* _TASK DETAILS_: Look through the material below. Copy every line with the string "tweet" in it.
++++
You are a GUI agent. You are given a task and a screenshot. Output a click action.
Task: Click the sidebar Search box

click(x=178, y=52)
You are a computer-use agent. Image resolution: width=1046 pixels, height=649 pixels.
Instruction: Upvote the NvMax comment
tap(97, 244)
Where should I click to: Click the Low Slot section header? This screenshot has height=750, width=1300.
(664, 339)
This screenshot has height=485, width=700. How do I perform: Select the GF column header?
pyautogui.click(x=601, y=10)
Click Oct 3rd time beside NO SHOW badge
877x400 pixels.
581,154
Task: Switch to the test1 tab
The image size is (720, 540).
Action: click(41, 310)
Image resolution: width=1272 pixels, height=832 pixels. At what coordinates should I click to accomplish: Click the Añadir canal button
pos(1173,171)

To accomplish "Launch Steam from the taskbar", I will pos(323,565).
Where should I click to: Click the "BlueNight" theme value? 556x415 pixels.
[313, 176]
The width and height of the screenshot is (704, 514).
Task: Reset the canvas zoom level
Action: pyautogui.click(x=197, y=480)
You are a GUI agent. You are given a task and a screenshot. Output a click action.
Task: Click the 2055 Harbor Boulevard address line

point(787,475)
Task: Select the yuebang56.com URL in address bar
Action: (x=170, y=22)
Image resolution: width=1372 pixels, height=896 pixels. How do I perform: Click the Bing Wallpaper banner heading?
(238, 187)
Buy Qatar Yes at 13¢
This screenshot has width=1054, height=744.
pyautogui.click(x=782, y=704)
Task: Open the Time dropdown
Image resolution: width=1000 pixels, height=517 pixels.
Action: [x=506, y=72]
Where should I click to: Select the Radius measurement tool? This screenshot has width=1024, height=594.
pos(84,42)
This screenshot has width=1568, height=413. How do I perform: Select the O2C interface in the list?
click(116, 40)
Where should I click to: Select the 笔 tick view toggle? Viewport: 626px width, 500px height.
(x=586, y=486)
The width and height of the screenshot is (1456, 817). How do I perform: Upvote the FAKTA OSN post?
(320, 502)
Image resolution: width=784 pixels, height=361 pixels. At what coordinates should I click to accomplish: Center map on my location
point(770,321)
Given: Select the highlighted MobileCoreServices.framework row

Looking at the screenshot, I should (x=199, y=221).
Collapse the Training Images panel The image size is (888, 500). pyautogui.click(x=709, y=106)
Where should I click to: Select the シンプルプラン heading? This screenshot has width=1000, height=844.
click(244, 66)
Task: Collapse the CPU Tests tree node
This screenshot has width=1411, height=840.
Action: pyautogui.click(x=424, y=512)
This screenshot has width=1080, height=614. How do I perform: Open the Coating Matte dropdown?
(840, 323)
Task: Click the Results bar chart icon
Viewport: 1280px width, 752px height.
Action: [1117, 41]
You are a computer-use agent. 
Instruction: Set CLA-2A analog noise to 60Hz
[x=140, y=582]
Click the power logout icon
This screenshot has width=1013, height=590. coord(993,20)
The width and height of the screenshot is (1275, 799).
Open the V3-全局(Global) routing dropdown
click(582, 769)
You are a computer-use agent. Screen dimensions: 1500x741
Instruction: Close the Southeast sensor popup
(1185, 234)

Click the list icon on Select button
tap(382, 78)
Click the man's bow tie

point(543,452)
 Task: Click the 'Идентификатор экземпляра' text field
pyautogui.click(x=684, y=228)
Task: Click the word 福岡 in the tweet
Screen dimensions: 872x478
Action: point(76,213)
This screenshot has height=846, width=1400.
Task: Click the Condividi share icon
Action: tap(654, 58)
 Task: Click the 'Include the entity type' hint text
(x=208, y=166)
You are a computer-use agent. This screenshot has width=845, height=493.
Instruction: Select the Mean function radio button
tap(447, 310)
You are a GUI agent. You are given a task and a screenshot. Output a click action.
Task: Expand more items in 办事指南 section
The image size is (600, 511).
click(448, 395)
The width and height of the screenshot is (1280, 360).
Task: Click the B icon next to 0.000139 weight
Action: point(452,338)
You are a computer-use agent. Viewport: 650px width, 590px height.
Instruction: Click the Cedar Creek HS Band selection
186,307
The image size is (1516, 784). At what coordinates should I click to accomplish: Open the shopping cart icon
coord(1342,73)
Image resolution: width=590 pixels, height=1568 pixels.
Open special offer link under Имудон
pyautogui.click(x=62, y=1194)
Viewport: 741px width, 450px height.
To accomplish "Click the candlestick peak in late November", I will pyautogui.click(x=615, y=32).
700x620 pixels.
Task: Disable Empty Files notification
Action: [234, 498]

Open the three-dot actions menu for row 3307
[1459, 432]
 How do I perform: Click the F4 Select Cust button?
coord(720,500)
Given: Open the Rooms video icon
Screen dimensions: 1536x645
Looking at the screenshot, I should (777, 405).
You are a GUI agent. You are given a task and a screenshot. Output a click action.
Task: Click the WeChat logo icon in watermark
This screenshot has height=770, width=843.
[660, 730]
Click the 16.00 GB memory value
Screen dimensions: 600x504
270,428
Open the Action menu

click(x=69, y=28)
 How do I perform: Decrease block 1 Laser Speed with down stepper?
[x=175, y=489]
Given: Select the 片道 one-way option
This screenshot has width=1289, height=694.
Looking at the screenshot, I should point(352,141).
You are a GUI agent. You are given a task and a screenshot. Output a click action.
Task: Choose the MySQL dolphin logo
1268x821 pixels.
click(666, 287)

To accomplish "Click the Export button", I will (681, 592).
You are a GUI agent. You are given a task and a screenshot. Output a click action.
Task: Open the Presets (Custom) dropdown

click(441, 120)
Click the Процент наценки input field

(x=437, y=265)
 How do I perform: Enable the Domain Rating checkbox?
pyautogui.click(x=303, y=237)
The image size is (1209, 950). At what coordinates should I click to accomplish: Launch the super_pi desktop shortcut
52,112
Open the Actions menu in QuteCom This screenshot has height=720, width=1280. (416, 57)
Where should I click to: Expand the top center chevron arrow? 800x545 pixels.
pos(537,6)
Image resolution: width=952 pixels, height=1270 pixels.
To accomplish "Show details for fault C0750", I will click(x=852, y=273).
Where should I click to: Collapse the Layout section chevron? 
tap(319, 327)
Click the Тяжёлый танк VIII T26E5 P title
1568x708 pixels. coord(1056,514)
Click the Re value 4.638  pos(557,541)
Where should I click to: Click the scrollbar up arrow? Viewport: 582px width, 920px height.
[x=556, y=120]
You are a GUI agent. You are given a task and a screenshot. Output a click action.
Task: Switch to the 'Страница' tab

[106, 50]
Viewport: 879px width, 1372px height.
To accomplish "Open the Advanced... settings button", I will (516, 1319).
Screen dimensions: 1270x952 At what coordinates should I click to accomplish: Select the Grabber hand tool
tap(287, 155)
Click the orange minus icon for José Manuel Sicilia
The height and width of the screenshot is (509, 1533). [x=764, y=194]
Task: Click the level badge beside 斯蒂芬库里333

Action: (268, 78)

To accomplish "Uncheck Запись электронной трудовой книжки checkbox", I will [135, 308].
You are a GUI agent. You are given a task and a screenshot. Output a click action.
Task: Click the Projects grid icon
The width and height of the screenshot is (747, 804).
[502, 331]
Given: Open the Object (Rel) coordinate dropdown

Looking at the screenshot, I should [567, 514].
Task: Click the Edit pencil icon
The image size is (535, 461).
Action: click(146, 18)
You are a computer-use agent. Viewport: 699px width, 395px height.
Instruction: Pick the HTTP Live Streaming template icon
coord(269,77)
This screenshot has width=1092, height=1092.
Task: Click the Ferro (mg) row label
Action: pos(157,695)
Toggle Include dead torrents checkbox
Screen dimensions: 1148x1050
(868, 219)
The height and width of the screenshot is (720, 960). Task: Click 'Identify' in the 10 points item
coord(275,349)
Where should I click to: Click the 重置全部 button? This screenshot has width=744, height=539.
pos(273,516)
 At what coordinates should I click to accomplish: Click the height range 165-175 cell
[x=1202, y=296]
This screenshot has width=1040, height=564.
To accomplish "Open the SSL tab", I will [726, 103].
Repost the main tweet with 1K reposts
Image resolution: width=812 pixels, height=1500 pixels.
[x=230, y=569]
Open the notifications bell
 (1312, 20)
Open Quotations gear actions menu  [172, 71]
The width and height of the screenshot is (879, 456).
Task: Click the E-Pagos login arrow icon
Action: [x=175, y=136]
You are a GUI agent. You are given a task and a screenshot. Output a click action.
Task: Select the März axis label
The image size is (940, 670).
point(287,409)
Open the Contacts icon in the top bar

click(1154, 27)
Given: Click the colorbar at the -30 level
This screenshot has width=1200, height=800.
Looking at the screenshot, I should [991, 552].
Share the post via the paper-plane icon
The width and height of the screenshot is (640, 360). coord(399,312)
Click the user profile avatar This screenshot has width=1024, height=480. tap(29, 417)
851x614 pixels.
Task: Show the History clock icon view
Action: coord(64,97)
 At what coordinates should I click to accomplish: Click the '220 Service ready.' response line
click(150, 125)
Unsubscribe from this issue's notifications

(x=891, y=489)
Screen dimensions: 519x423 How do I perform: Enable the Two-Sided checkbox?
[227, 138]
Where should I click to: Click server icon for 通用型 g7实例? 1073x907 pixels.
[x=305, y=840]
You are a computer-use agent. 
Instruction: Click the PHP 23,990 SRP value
++++
* _ANSWER TO THIS EXERCISE_:
Task: Click the word 福岡 in the tweet
Repost the main tweet with 1K reposts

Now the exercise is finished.